* [Written exercise] Please give as a numbered list only the lines that begin at the one containing "You are a GUI" and stop after the one containing "The height and width of the screenshot is (452, 1294).". Leave out blank lines and the pictures.

***** Extracted records

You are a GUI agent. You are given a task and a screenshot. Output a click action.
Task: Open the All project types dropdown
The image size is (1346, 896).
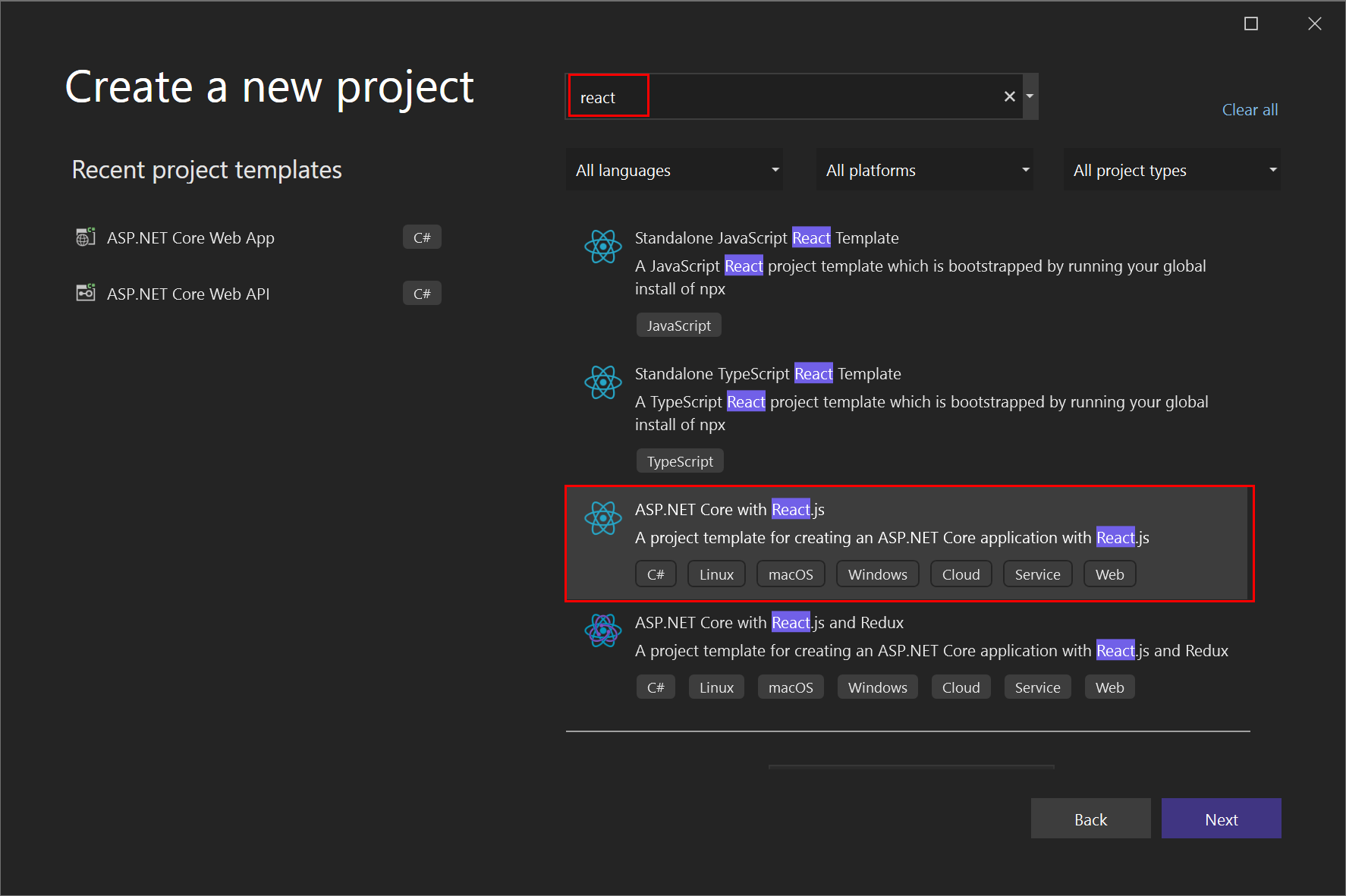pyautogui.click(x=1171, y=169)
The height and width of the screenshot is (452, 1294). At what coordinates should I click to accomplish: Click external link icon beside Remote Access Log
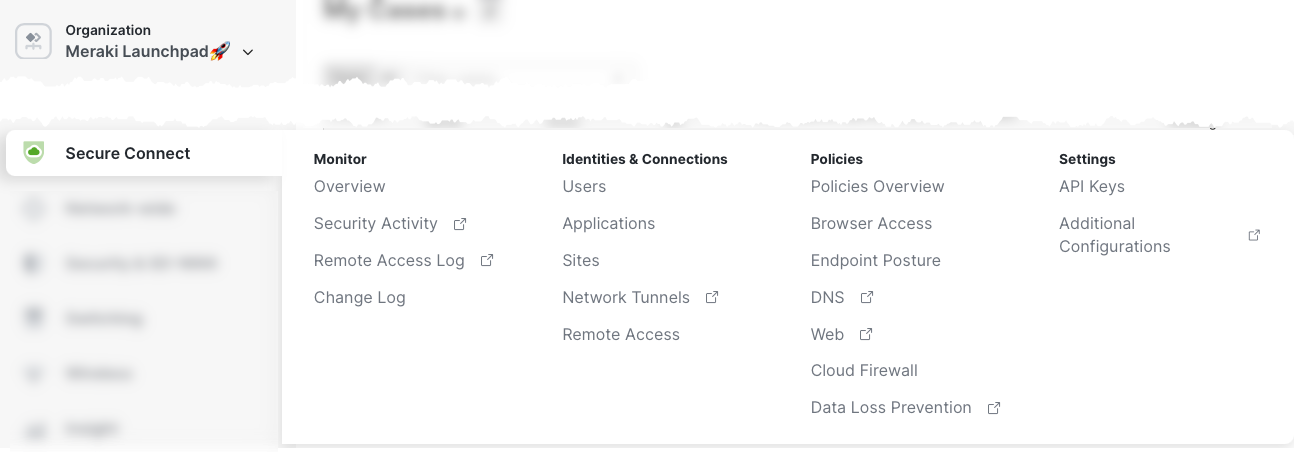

**********
***** Extracted records

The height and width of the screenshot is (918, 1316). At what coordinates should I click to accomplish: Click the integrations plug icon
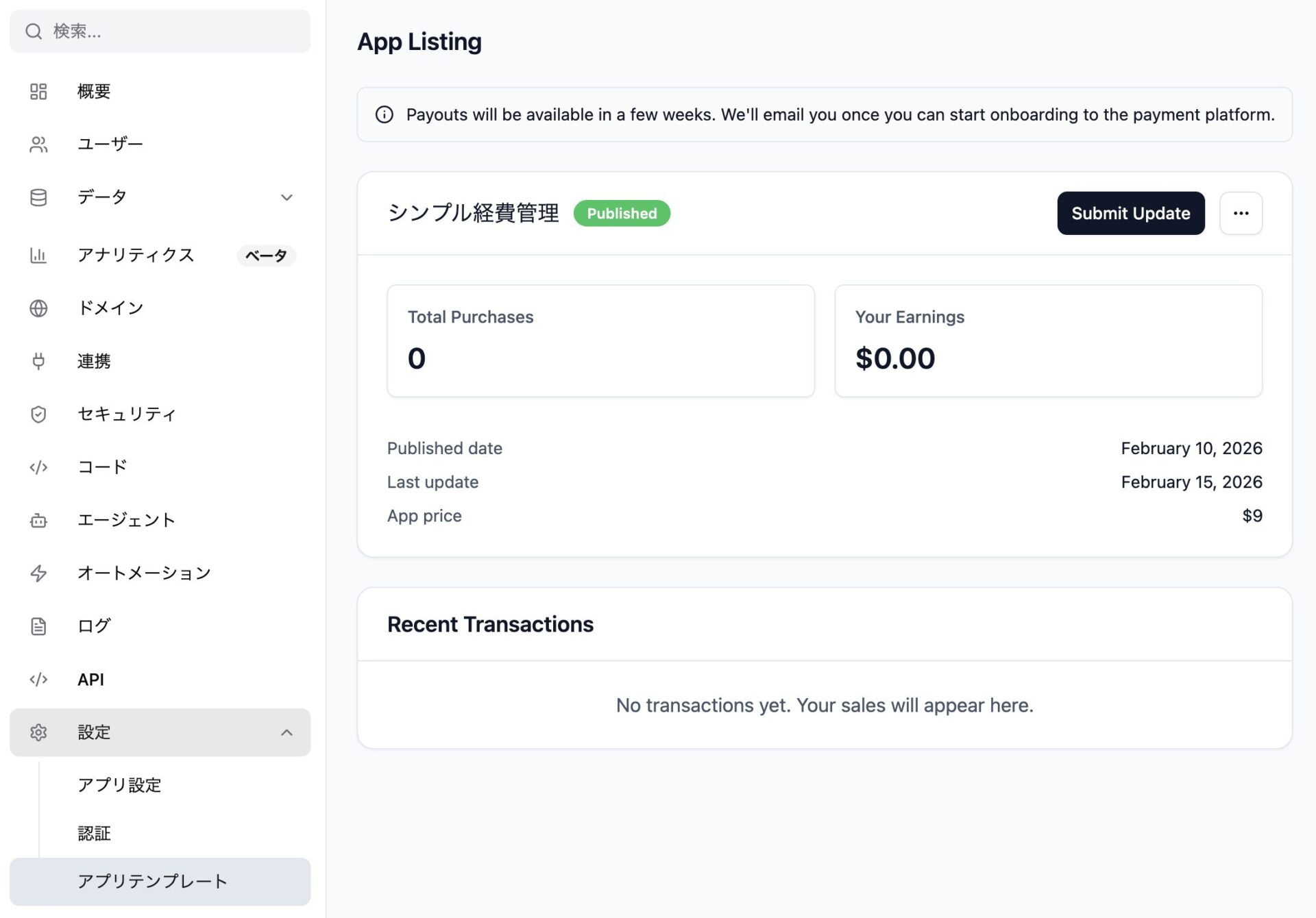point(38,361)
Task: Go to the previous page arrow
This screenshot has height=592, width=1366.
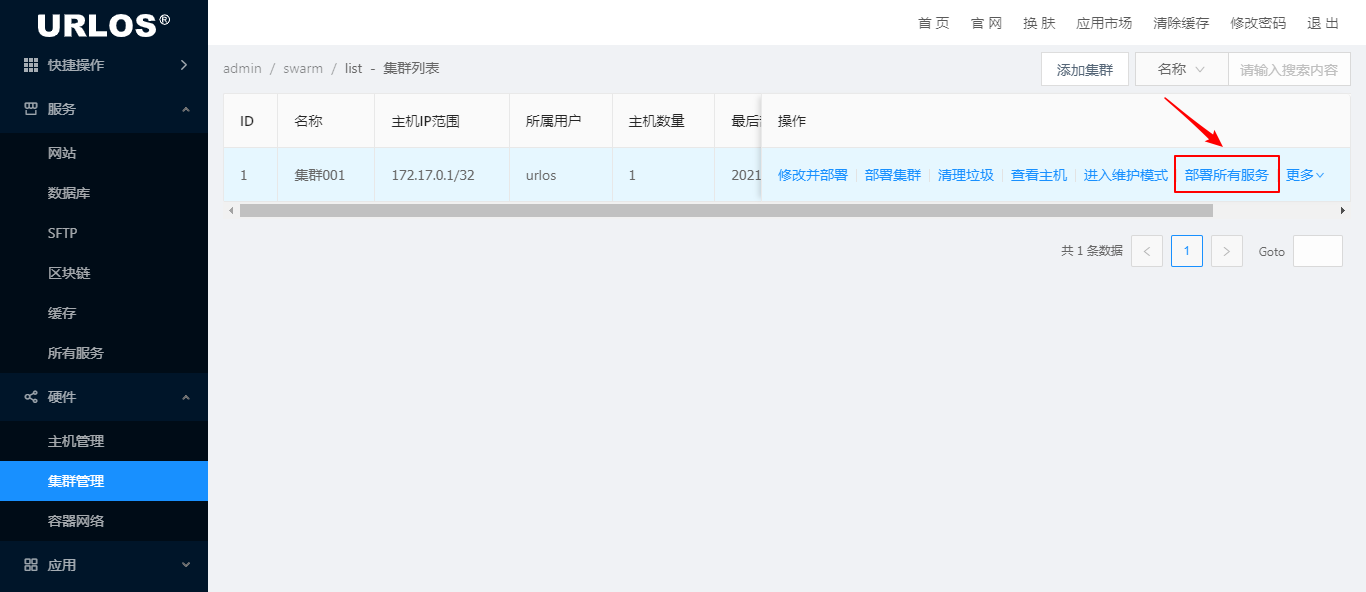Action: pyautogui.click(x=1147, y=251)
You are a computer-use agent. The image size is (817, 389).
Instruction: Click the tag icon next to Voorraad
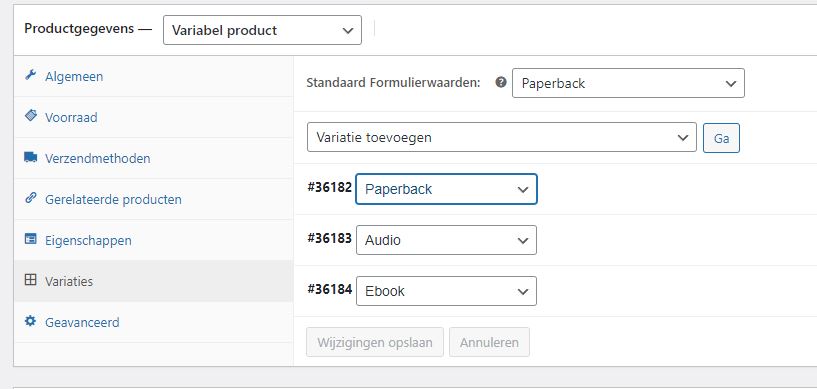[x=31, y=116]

**********

* [Problem solution]
1. You are a GUI agent. You are given a task and a screenshot. Output a click action.
2. Task: Open the All project types dropdown
3. The image size is (1346, 896).
4. pyautogui.click(x=1171, y=169)
5. The height and width of the screenshot is (452, 1294). At what coordinates should I click to accomplish: Click external link icon beside Remote Access Log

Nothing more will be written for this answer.